Six weeks up since coding started. Progress on the project is looking good, though I would've liked to have finished a lot more by now. Lost about 10 days because of examinations, but last week has been quite productive.

Things accomplished since last time:

  • Got audio recording to work on mac. (It turns out that the issue I was running into was fixed in a newer version of portaudio. http://www.portaudio.com/trac/ticket/88)
  • Figured out how to send audio and receive results - This turned out to be easier than expected. A simple HTTP POST with the audio data gives me the recognition results.
curl -H "Content-Type: audio/x-flac; rate=16000" -F"myfile=@untitle.flac" "https://www.google.com/speech-api/v1/recognize?xjerr=1&client=chromium&lang=en-US"

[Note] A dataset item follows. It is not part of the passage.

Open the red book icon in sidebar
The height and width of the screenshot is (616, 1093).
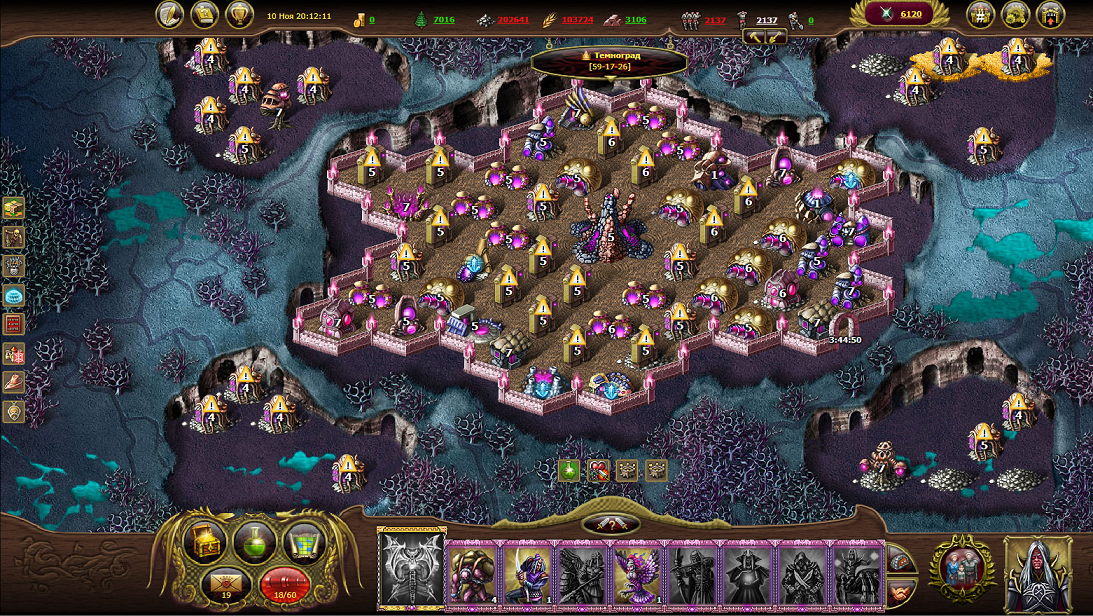(14, 324)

gives me the result in JSON:

{
   "status":0,
   "id":"b4bbd509bedafc435393b59ce374447d-1",
   "hypotheses":
   [
       {
           "utterance":"this is a audio recording",
           "confidence":0.7447412
       }
   ]
}

I'm working on getting the same to work using xmlhttprequest.
Lots more to be done this week:

  • UI to get user permission for speech.
  • Integrating endpointing, speechrecognizer and everything else.